Your short block with parts, balancing and all will come in at around $1700 - $2000. The TFS heads will set you back $1100 - $1200. Hydraulic roller retrofit cam, lifters, spider, pushrods, springs, timing chain set about $750. CompCams pro-Magnum steel (steel, not aluminum for a street motor) roller rocker arms about another $300. Use the springs that come with the cam, not the ones supplied with the heads. I poly coated the springs (Airborne Coatings, same place the headers went, different coating) to help keep 'em cool and get a little more life out of them. Make sure either you, or your machine shop gets the pushrod length right. Most cam kits don't have the correct length pushrods, and you'll have to exchange them.

If you want a roller motor, $3000 won't cut it. The difference between a 351 and a 393 is the price of the crank or about $500.

A note here though. A bare set of heads appears on my bench, and my die grinder warms up all by itself. There is always something that needs cleaning up. I took the TFS's out of the box and bolted them on the motor untouched. There wasn't a thing I could have done to improve on them.

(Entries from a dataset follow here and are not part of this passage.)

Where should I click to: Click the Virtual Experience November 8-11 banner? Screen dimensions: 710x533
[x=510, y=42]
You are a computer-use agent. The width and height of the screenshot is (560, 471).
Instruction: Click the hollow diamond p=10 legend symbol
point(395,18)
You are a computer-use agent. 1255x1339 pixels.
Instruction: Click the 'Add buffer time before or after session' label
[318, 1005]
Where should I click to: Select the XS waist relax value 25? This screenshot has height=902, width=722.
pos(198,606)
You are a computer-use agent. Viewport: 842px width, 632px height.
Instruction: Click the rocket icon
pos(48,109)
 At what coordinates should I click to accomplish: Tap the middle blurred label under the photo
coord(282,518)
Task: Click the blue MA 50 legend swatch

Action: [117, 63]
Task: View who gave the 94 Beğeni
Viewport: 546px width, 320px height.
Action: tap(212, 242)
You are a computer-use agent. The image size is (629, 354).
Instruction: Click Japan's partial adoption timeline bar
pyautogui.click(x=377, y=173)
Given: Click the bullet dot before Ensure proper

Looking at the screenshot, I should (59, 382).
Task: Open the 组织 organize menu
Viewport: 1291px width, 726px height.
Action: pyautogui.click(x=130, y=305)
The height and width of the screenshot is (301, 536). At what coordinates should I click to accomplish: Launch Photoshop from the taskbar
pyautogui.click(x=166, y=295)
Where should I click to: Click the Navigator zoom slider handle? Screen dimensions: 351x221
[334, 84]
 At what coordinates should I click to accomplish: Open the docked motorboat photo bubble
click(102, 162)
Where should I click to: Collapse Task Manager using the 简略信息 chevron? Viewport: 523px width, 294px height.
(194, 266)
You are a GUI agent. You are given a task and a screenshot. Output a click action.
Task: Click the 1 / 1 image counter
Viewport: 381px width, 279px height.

If I were bucks down, and had to keep this under $3k, I'd do the stroker. Clearance the block for the spider that has to go in the lifter valley for rollers. Use a hydraulic cam and somebody's iron heads for now. Easy (er) upgrade later. Can be done with motor in car. Notch pistons for both standard and TFS heads.

Distributor gear. Roller cam, steel gear. Non-roller cam, iron gear. Get it wrong and you chew up your cam gear, distributor gear, or both. No bronze gears on street motors.